At first she was appreciative and submissive. Occasional demonstrations of his great power and influence left no doubt that he was without equal, and she was impressed. But once she became accustomed to her wealthy status, she forgot how poor she had been without him and how he had rescued her out of enslavement, and she asserted her independence, reneging on her promise to love and submit.
Choosing the company of promiscuous women, she began to imagine herself in an adulterous affair, and before long was engaged in one. Having thereby broken her marriage covenant, she forfeited her husband’s protection and provision and moved in with her lover. Eventually he began to mistreat and abuse her and she remembered the gentle and compassionate ways of him to whom she was still wed, and she begged him to take her back. Which he did.
But it wasn’t many days before she began to wander again, and the cycle of forsaking, repenting, and returning would repeat multiple times until he finally resigned himself to the reality that her heart was never his and never would be. And he reluctantly divorced her.
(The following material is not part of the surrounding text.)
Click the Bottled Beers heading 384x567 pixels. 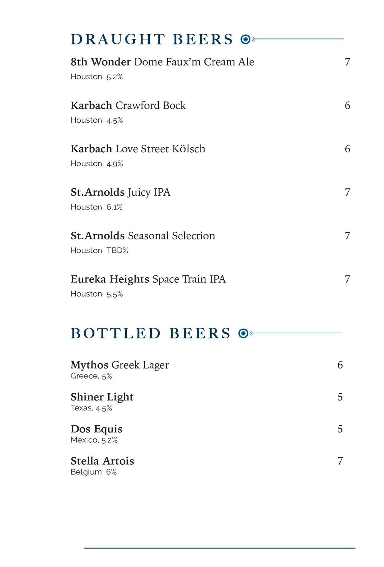[151, 333]
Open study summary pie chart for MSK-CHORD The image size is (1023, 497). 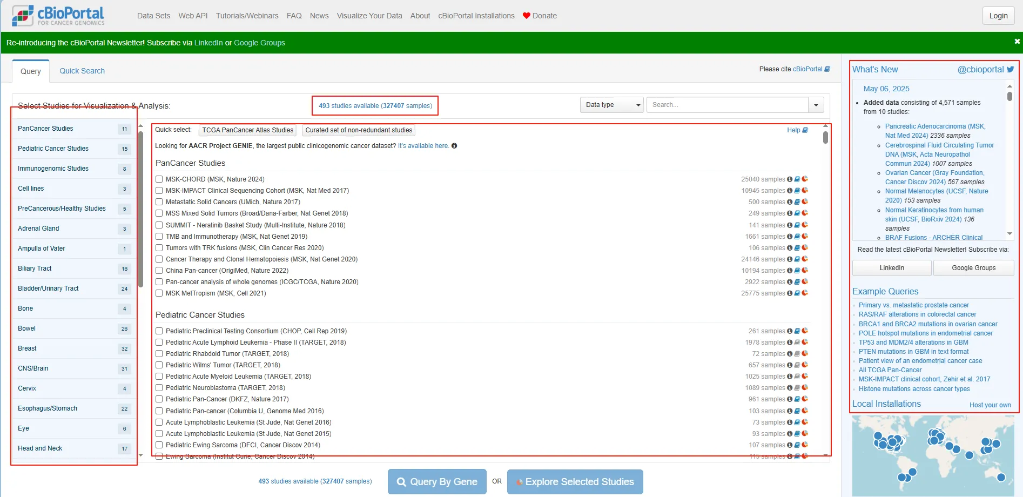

This parable isn’t found in the Bible…and yet it is. It’s the basic storyline of God’s dealings with the nation of Israel. He chose them, though they were small, unimportant, and prone to sin (they were human, after all), showered them with love, mercy, and blessing, and repeatedly restored them to himself after they forsook him for other gods. Why did they even once reject the perfect love of their Creator and go after what was greatly inferior?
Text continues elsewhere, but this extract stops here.